Going to a school with people from other cultures and nationalities is a benefit to your entrepreneurial outlook when you reach university. (Highly beneficial 64%; overall beneficial 90%)

Less than a fifth of university Heads of Enterprise believe that schools are well supported in developing enterprise and entrepreneurship in young people.

Nine in ten HoEs believe that the government needs to do more to support entrepreneurial activity post Brexit

A new report launched today (9 Nov, 2018) suggests that less than a fifth, 18 per cent, of Heads of Enterprise in UK universities believe that schools are sufficiently well supported by funded initiatives designed to develop enterprise and entrepreneurship competence amongst their students.

This is despite the fact that nearly two thirds (64 per cent) believe that an interest in enterprise activity amongst freshers has increased over the past three years.

The report ‘Inspiring Entrepreneurship in Education’ presents the findings of research commissioned jointly by the National Centre for Entrepreneurship in Education (NCEE) and ACS International Schools amongst Heads of Enterprise (HoEs) in 62 universities across the UK, and is launched to coincide with Global Entrepreneurs Week, from November 12-18th.

Exploring the level of support for enterprise and entrepreneurship in schools, the report cites that ninety per cent of HoEs believe that more should be done at school level to develop entrepreneurship competence in students.

Exploring barriers to entrepreneurship in schools, nearly three quarters, 73 per cent, of university HoEs believe that that school pressure to pass exams has a negative impact on entrepreneurship interest amongst students, while 65 per cent feel the same way regarding a narrowing of subject choices. Nearly a half, 47 per cent also cite budget cuts reducing arts provision and 44 per cent, a lack of digital teaching skills amongst staff as having a negative impact.

Factors that have a positive impact on student’s interest in enterprise and entrepreneurship by the time they arrive at university include the general ethos of the school (69 per cent); having teachers trained in entrepreneurship (65 per cent); the school students’ peer groups (44 per cent); and the school teaching specific character-building skills (34 per cent).

Nearly two thirds also believe that exposure to different nationalities and cultures while at school is highly beneficial to students’ entrepreneurial outlook when they arrive at university.

Considering a range of factors that might have a positive impact on entrepreneurial interest amongst school students, social media came top with 87 per cent of HoEs.  This was followed by crowd-funding sites and TV programmes, such as Dragon’s Den and The Apprentice, both with 66 per cent; and e commerce, 45 per cent. 

Bottom of the list of factors having a positive impact were a lack of experience of failure, 18 per cent; British newspapers, 14 per cent; and Brexit, 13 per cent.

Two thirds, 66 per cent, of university HoEs also believe that evidence of entrepreneurial skills should become a more influential factor in a university application.

Hazel Kay, head of marketing and admissions at ACS International Schools, commented:

“The next generation of school children is if anything more powerfully determined than millennials to do things differently.
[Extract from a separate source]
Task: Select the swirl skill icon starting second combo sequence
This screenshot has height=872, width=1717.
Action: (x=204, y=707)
They see entrepreneurship as a way to have independence and control in their careers and make the world a better place. 

As such it’s vital that schools develop activities which create a springboard for students to explore and advance their entrepreneurial skills and ambitions at university and beyond.”

Looking specifically at enterprise and entrepreneurship development in universities, support overall has increased with three quarters of HoE’s claiming that their entrepreneurship activity has increased over the past three years.  This covers activities such as providing workshops or specific modules in entrepreneurship or start-up funding.
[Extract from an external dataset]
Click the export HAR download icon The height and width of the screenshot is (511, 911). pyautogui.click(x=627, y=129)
However, well over a half of HoEs believe their university has a less explicit entrepreneurship strategy today than it did five years ago (57 per cent today compared to 32 per cent in 2012).
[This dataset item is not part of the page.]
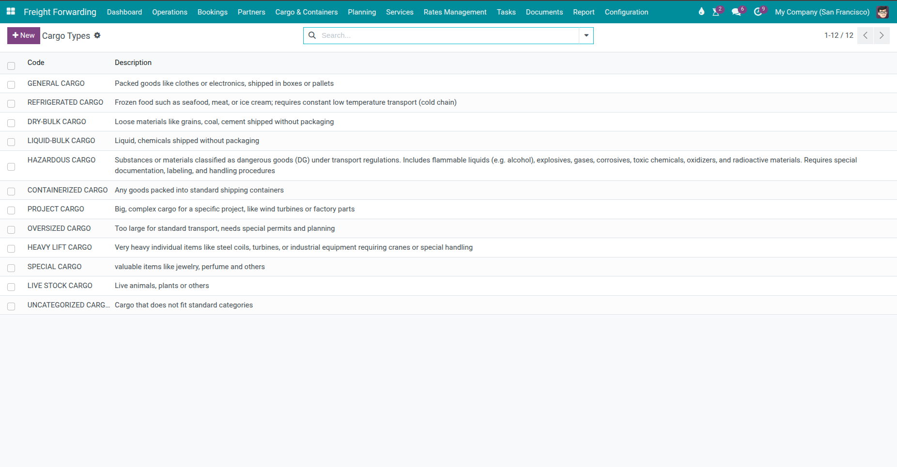Click the user avatar picture
The image size is (897, 467).
pos(882,12)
Seven in ten HoEs believe that university support for enterprise in their local schools and communities has fallen over the same period (73 per cent to 44 per cent).

Those offering staff funds for CPD in enterprise has dropped from 79 per cent in 2012 to just forty per cent  today, although there have been improvements in support for creating new ventures and start-ups.

Considering drivers behind students’ enterprise and entrepreneurship ambitions, 61 per cent of HoEs cite a drive to make money; sixty per cent to achieve independence; and 53 per cent for environmental reasons such as reducing pollution and waste.

And while nine in ten HoEs feel the government needs to do more to support entrepreneurial activity post Brexit, less than two fifths, 39 per cent, feel that Brexit will impede entrepreneurial activity in the UK while 16 per cent believe it will be encouraged.  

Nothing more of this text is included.